[DATASET Boundary: Start]

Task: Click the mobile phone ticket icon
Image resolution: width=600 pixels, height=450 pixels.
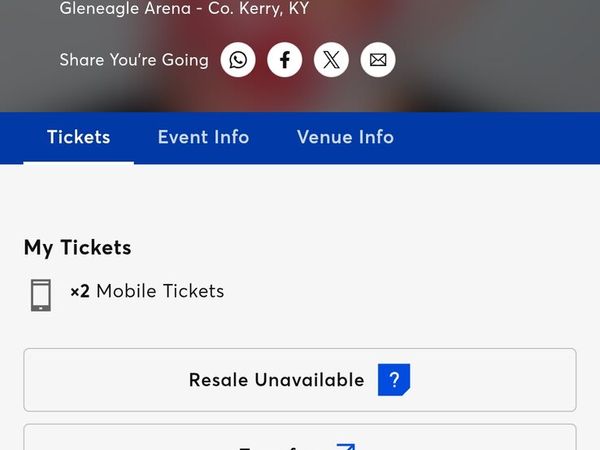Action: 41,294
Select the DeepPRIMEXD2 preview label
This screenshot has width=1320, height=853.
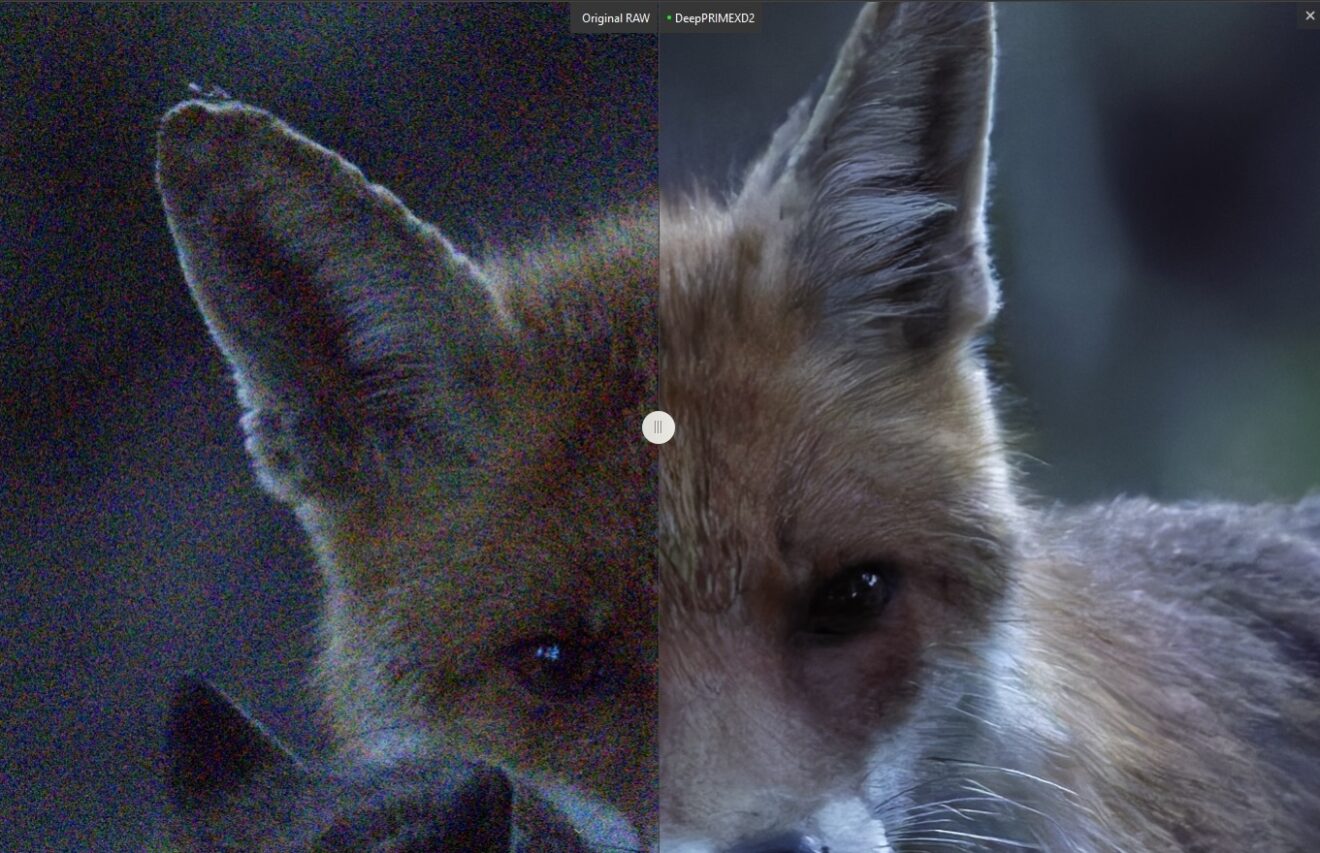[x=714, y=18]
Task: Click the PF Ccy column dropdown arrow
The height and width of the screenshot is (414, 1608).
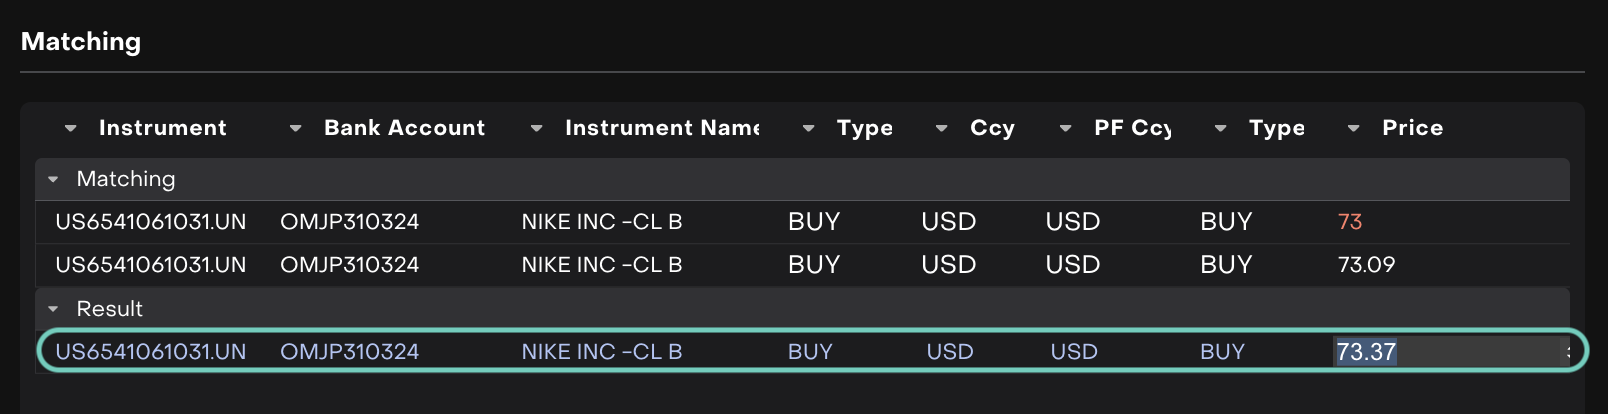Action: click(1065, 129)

[DATASET Boundary: End]
[DATASET Boundary: Start]

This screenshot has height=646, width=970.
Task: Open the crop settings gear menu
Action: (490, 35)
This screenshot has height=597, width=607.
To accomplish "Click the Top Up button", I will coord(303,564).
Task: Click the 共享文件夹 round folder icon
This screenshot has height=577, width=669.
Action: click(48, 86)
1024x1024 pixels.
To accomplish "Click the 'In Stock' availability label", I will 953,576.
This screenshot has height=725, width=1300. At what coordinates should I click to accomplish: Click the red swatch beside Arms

[DATASET Boundary: End]

PROBLEM DETAILS: Within the data above, the span starting at the line containing "1024x1024 pixels." and ending at the line containing "This screenshot has height=725, width=1300." is to be retyped exactly, with no other lines.

YOUR SOLUTION:
1024x1024 pixels.
To accomplish "Click the 'In Stock' availability label", I will 953,576.
This screenshot has height=725, width=1300. At what coordinates should I click to accomplish: Click the red swatch beside Arms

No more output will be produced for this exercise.